» Exercise
Give exactly the lines from the one that contains "Task: Grab the 备注 textarea resize handle" through the end of the entries below, both included; the pictures stay out.
(Beginning of Records provided)
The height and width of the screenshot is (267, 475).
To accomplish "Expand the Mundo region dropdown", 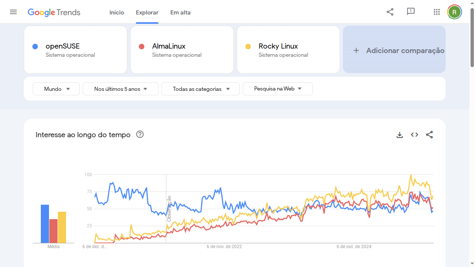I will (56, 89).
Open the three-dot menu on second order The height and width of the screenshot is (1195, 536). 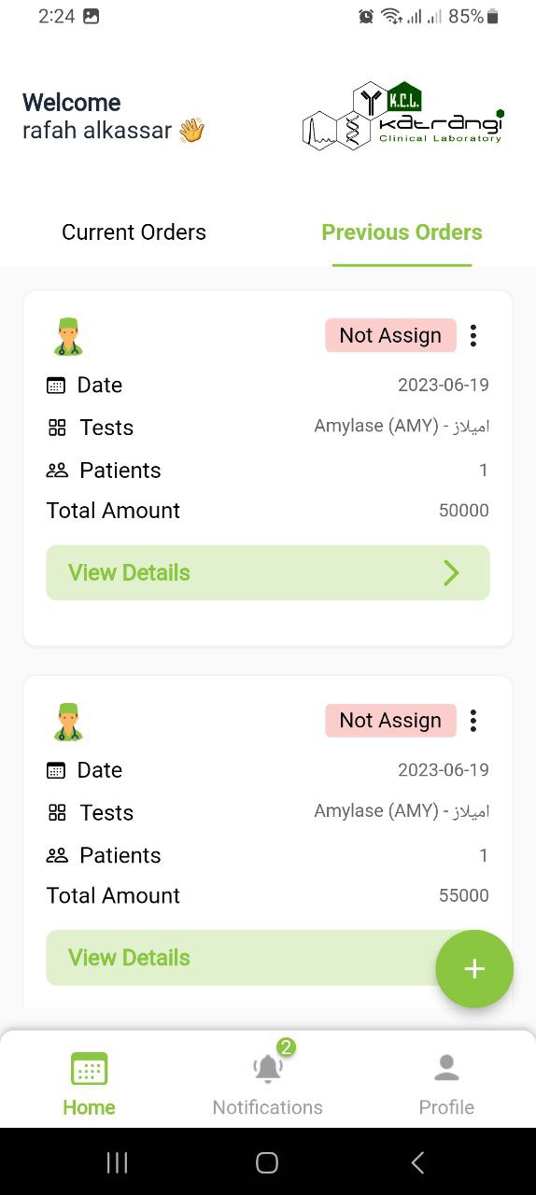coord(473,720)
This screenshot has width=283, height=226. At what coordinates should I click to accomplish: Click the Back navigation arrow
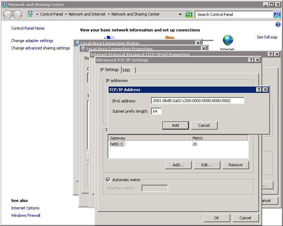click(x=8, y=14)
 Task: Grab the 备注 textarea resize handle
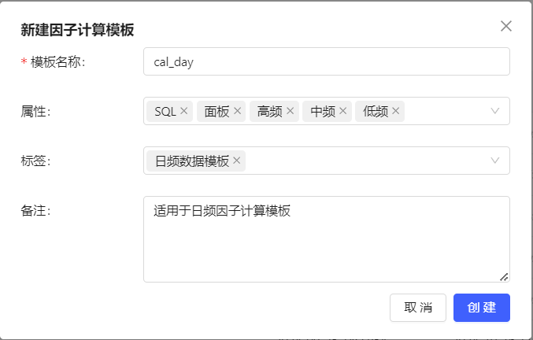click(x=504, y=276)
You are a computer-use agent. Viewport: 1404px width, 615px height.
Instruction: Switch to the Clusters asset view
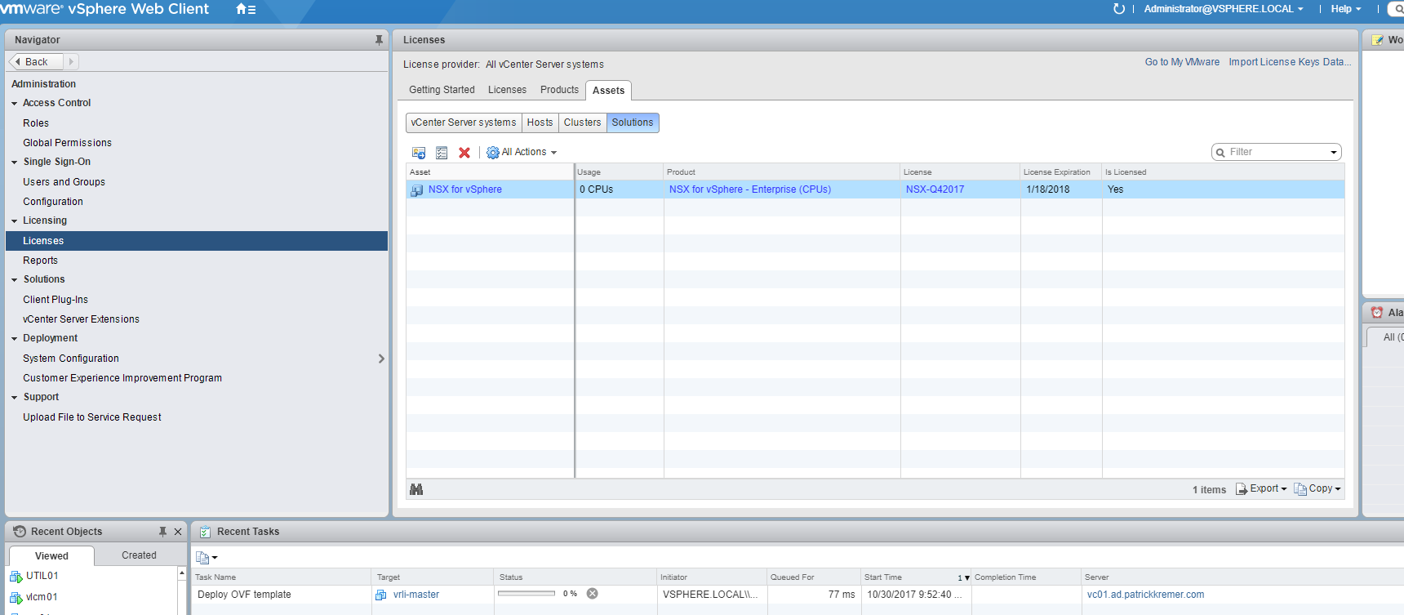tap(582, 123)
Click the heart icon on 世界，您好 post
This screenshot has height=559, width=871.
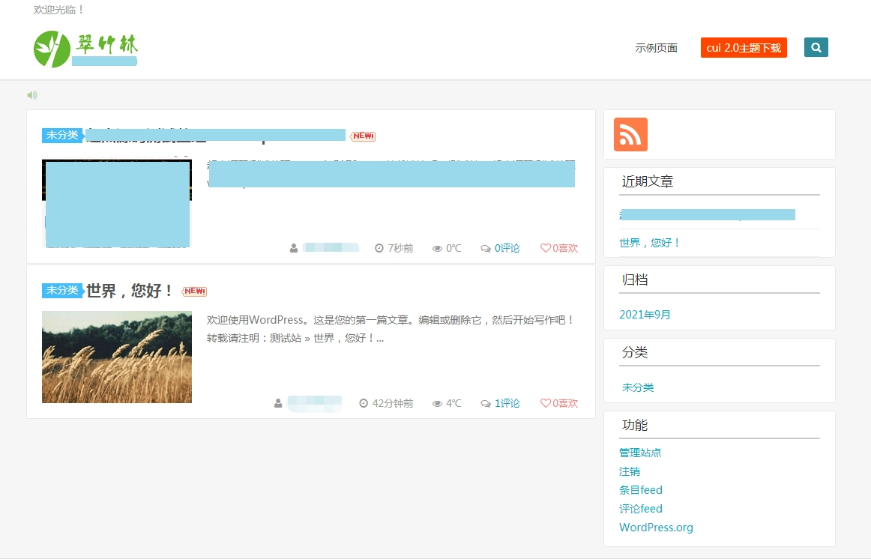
(End of Records provided)
» Response area
 Task: Grab the 备注 textarea resize handle
click(x=504, y=276)
You are a computer-use agent. Viewport: 1404px width, 615px height.
Instruction: Switch to the Clusters asset view
tap(582, 123)
Click the heart icon on 世界，您好 post
This screenshot has height=559, width=871.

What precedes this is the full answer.